|Olive oil||2 Tablespoon|
|Onion||1 Cup (16 tbs), chopped|
|Green pepper||3⁄4 Cup (12 tbs), chopped|
|Garlic||2 Clove (10 gm), crushed|
|Canned tomatoes||13 Ounce (1 Large Can)|
|Chuck||2 Pound, ground|
|Canned whole kernel corn||2 Cup (32 tbs), drained|
|Tomato paste||1⁄4 Cup (4 tbs)|
|Seasoned pepper||1⁄2 Teaspoon|
|Cheddar cheese||1 1⁄4 Cup (20 tbs), grated|
|Pitted olives||1 Cup (16 tbs), grated|
|Fettucini||1 Pound ((Or About 1 Pound For Every Four People)|
1) In a large skillet, saute the onion, green pepper and garlic, until tender.

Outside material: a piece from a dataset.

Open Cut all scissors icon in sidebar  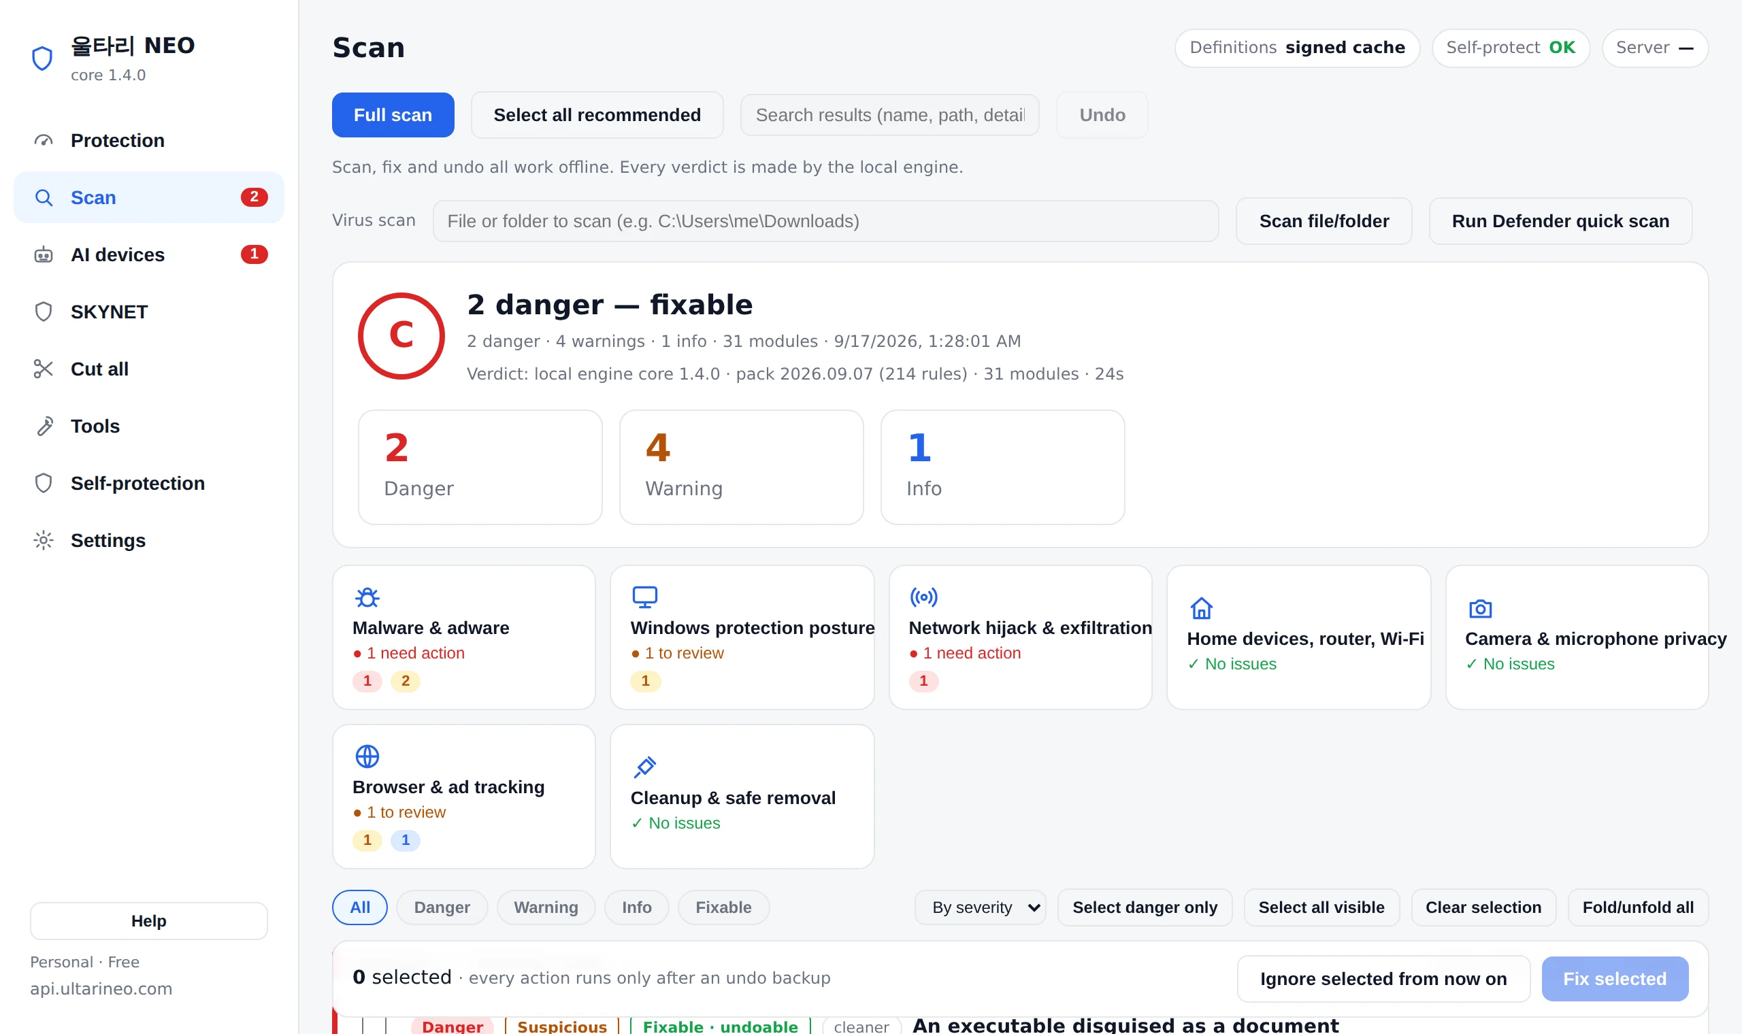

2) Stir in the ground beef, break up with a fork and cook, until thoroughly browned.
3) Stir in the tomatoes, corn, tomato paste, salt, oregano, allspice and seasoned pepper.
4) Simmer over a low heat for 20 minutes, stirring occasionally.
5) Stir in the grated cheese and olives and mix thoroughly.
6) In a pan, cook the fettucini in the boiling salted water, until tender then drain well.
7) Serve the fettucini immediately on a serving platter along with the sauce.